L’Inter è di nuovo in vetta alla classifica, e questa volta da sola, dopo aver sconfitto il Genoa. Una vittoria conquistata con determinazione, sebbene più complessa delle aspettative, specialmente dopo un primo tempo dominato e chiuso con un doppio vantaggio. Chivu può finalmente godere la vista dall’alto senza compagnia, un privilegio che mancava ai nerazzurri dal 12 aprile. Dopo appena sei minuti, Bisseck ha trovato il gol dell’1-0 grazie a un tiro apparentemente semplice e a una reazione tardiva di Leali. L’Inter ha così dimostrato ancora una volta la sua capacità di imporsi contro le squadre meno attrezzate, pur senza sottovalutare gli avversari.
Il secondo gol è stato un esempio del gioco nerazzurro: Barella ha cambiato fronte verso Carlos Augusto, che ha servito Lautaro. Quest’ultimo, con una spallata regolare, ha controllato e battuto Leali con un sinistro secco, firmando il suo 12° gol stagionale e portandosi sempre più vicino al record di Boninsegna. Al rientro dagli spogliatoi, nonostante il doppio vantaggio, l’Inter ha forse sottostimato la reazione del Genoa, orchestrata da De Rossi. “Non è vero, sapevamo che per vincere su questo campo avremmo dovuto fare una grande partita”, ha dichiarato Chivu, che ha regalato all’amico De Rossi la prima sconfitta.

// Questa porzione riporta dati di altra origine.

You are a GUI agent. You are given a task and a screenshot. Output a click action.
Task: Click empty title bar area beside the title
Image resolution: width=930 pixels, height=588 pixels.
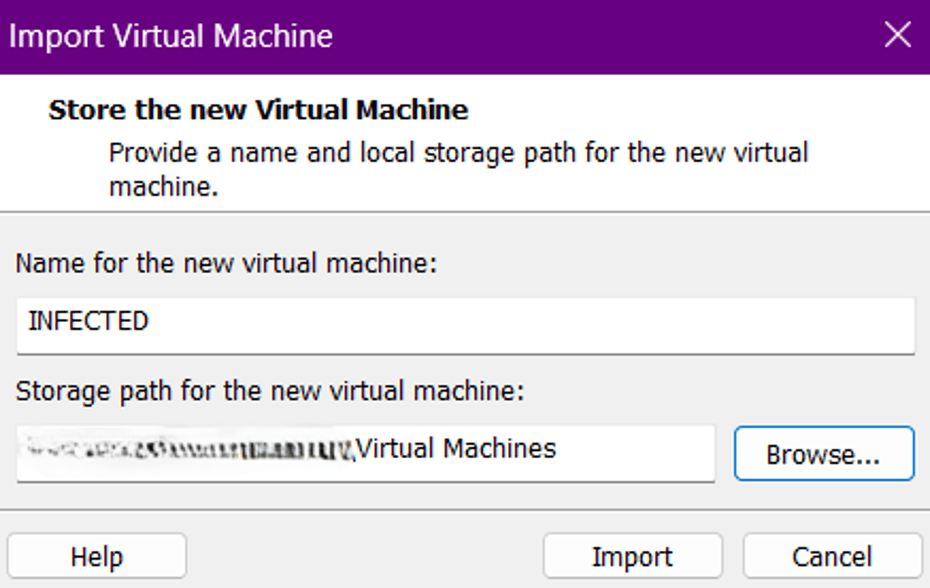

Il Genoa, guidato dall’orgoglio e dalla tenacia, è riuscito a riaprire la partita con Vitinha, che ha segnato l’1-2. Questo gol ha svegliato i nerazzurri che, anche grazie ai cambi prudenti di Chivu, sono riusciti a mantenere il vantaggio e a prepararsi per il viaggio a Riad con la consapevolezza di essere nuovamente i leader solitari della Serie A.